In this study, we have investigated the effects of total saponin from Korean red ginseng (TSKRG) on thrombin-induced platelet aggregation. TSKRG dose-dependently inhibited thrombin-induced platelet aggregation with IC50 value of about 81.1 μg/mL. In addition, TSKRG dose-dependently decreased thrombin-elevated the level of cytosolic-free Ca(2+) ([Ca(2+)]i), one of aggregation-inducing molecules. Of two Ca(2+)-antagonistic cyclic nucleotides as aggregation-inhibiting molecules, cyclic adenosine monophosphate (cAMP) and cyclic guanosine monophosphate (cGMP), TSKRG significantly dose-dependently elevated intracellular level of cAMP, but not cGMP. In addition, TSKRG dose-dependently inhibited thrombin-elevated adenosine triphosphate (ATP) release from platelets. These results suggest that the suppression of [Ca(2+)]i elevation, and of ATP release by TSKRG are associated with upregulation of cAMP. TSKRG elevated the phosphorylation of vasodilator-stimulated phosphoprotein (VASP)-Ser(157), a cAMP-dependent protein kinase (A-kinase) substrate, but not the phosphorylation of VASP-Ser(239), a cGMPdependent protein kinase substrate, in thrombin-activated platelets.

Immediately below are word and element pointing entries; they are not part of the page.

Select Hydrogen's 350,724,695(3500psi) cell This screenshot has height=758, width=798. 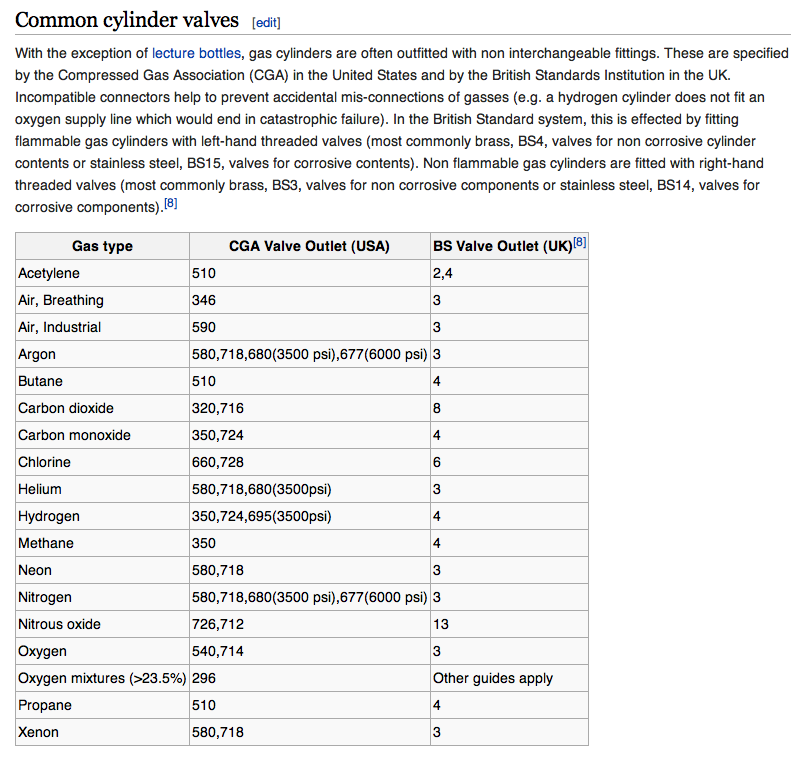261,516
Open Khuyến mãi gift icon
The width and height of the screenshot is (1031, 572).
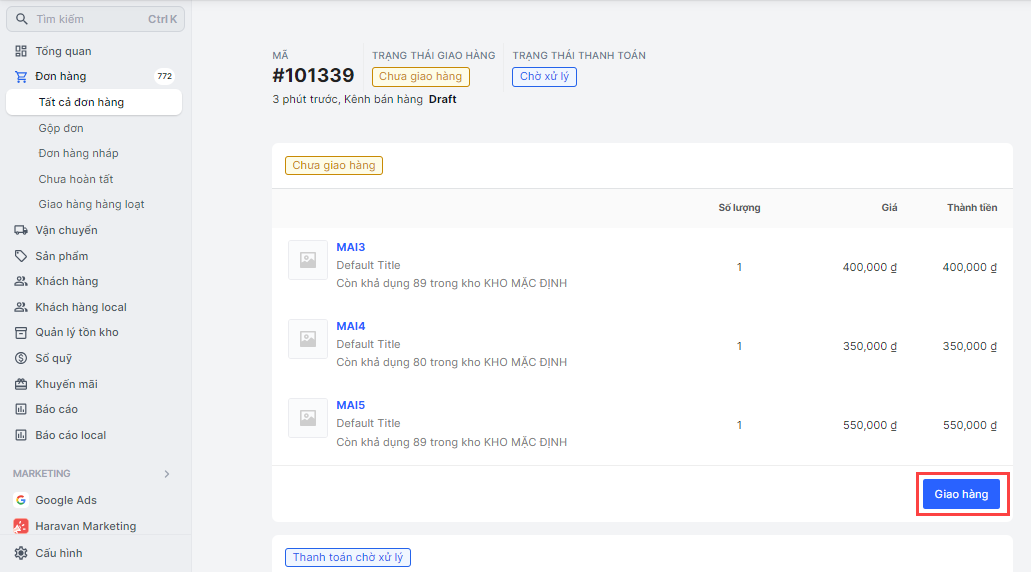click(21, 384)
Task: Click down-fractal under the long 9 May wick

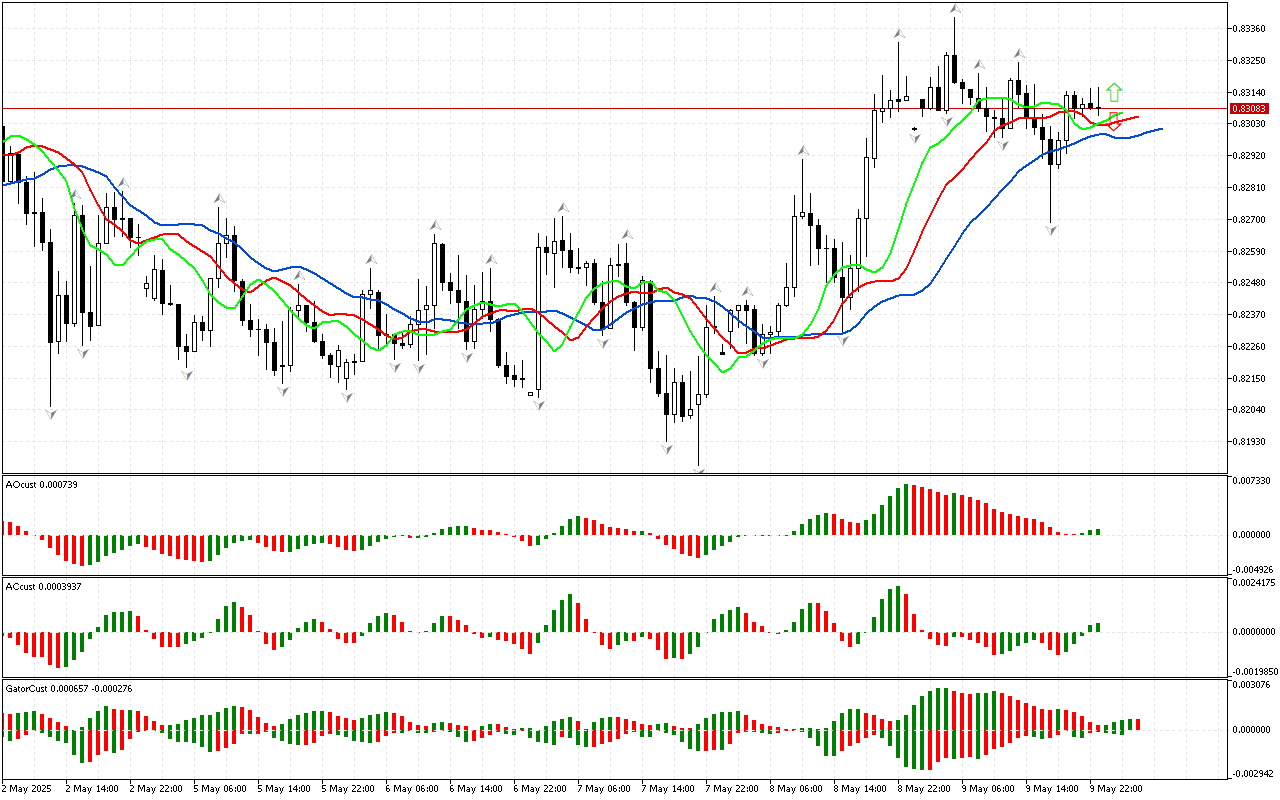Action: click(x=1051, y=230)
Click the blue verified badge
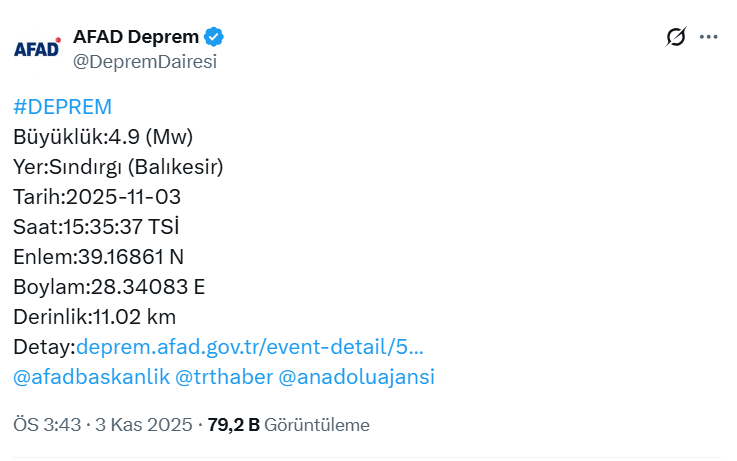 (x=214, y=37)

We demonstrate that TSKRG involves in increase of cAMP level and subsequent elevation of VASP-Ser(157) phosphorylation through A-kinase activation to inhibit [Ca(2+)]i mobilization and ATP release in thrombin-induced platelet aggregation. These results strongly indicate that TSKRG is a beneficial herbal substance elevating cAMP level in thrombin-platelet interaction, which may result in preventing of platelet aggregation-mediated thrombotic diseases.